---------- Exercise material

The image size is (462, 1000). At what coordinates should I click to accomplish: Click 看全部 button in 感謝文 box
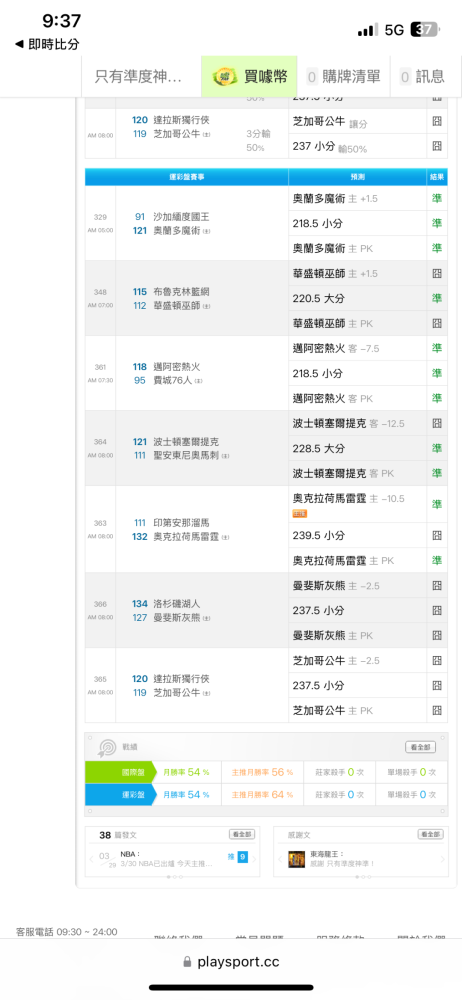(430, 834)
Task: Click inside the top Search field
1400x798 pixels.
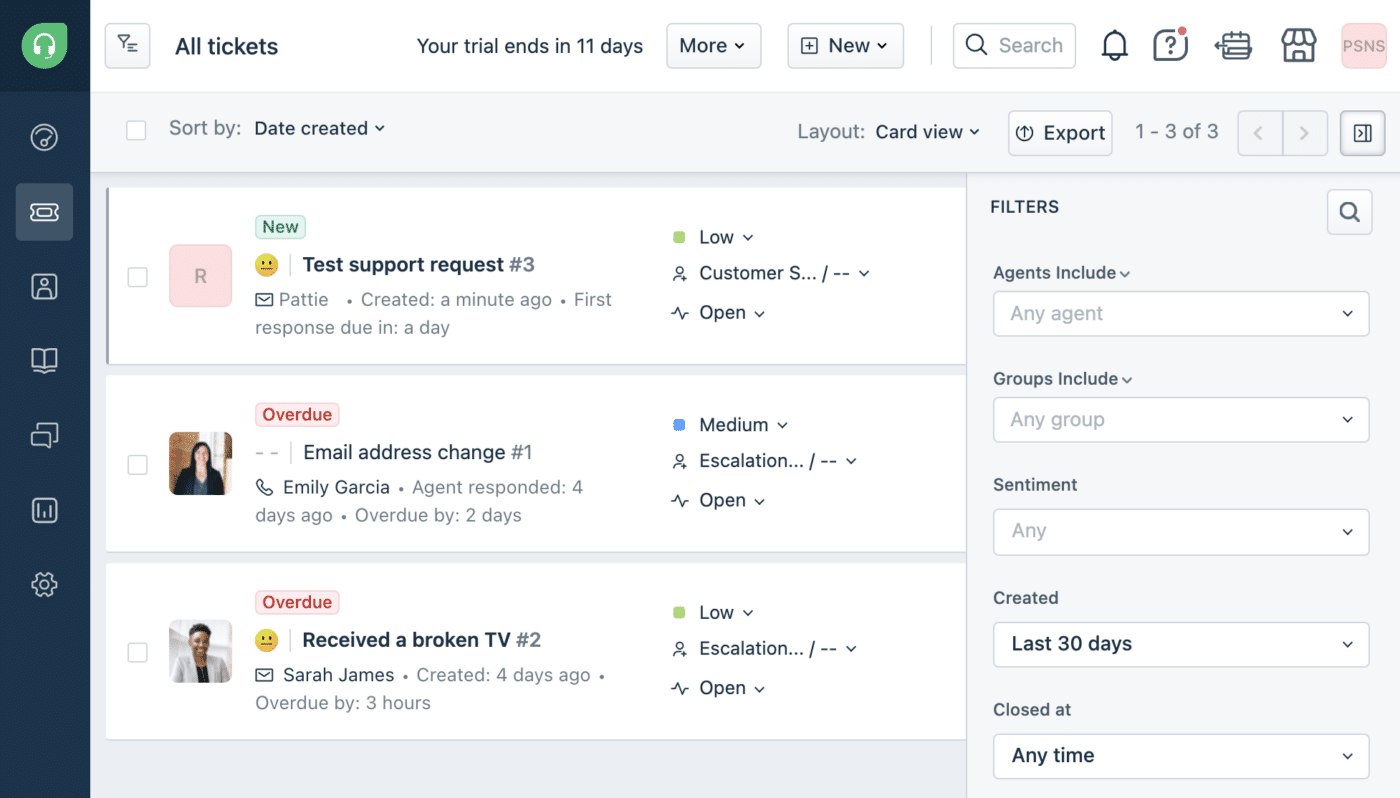Action: click(x=1014, y=45)
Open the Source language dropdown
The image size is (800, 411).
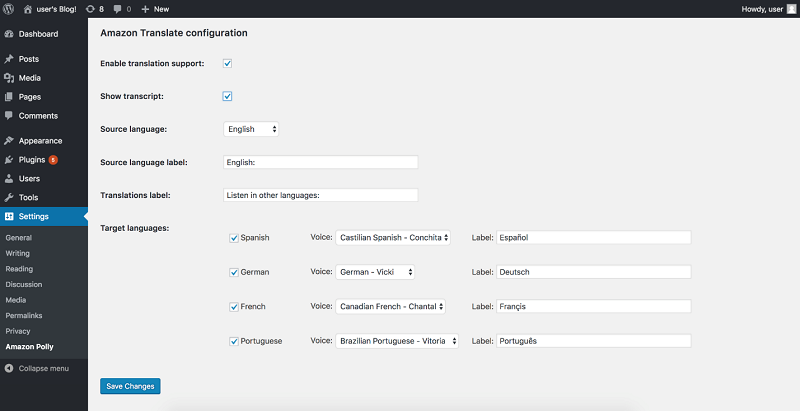(251, 129)
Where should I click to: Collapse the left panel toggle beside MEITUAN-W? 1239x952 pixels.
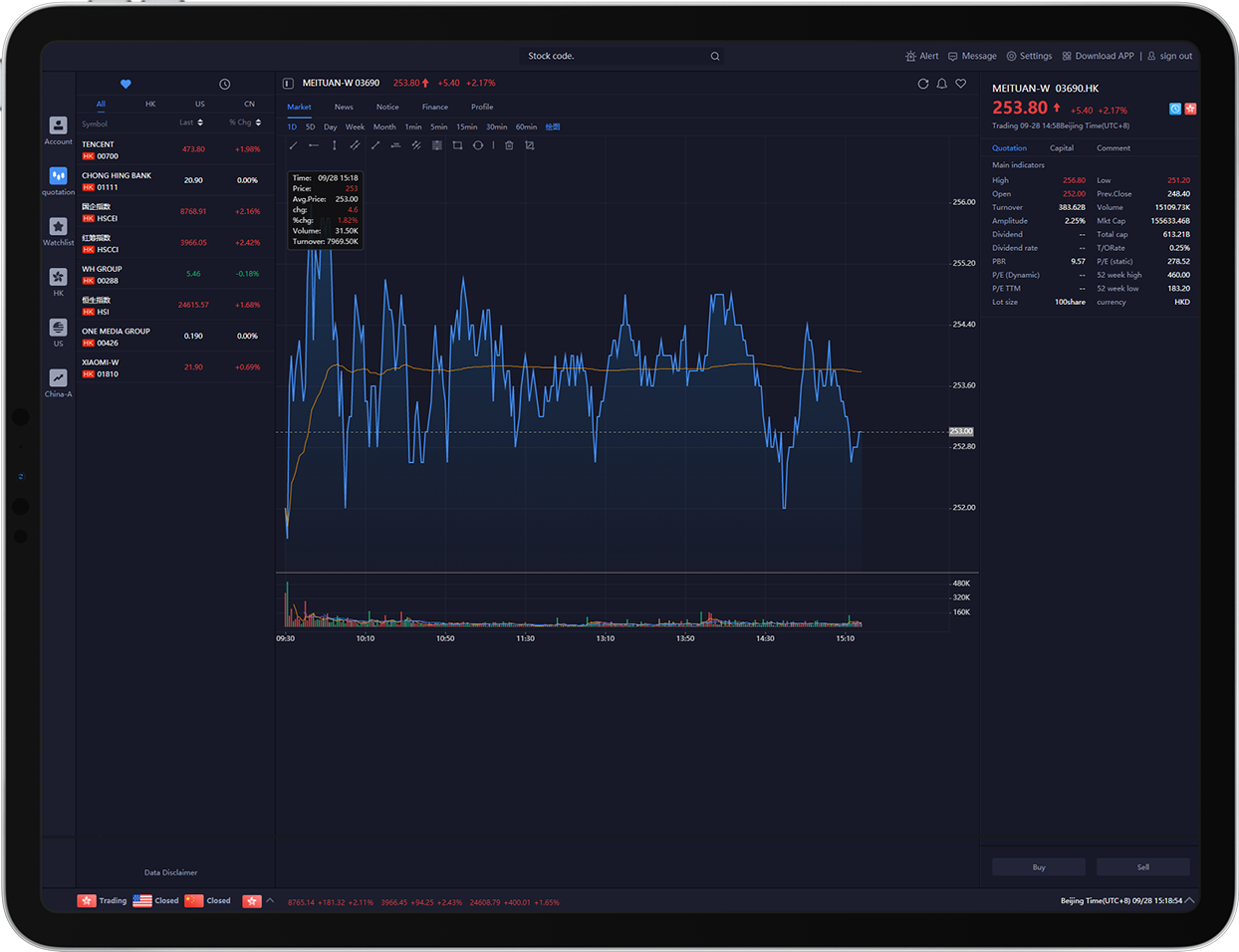[288, 84]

--------------------

→ **Activity**
What is needed is a word-for-word copy of the records above, excluding pictures.

→ **Answer**
The image size is (462, 1000). At what coordinates should I click to accomplish: Click 看全部 button in 感謝文 box
(430, 834)
Task: Click inside the top Search field
1400x798 pixels.
Action: click(x=1014, y=45)
Open the Source language dropdown
The image size is (800, 411).
(251, 129)
Where should I click to: Collapse the left panel toggle beside MEITUAN-W? 1239x952 pixels.
[288, 84]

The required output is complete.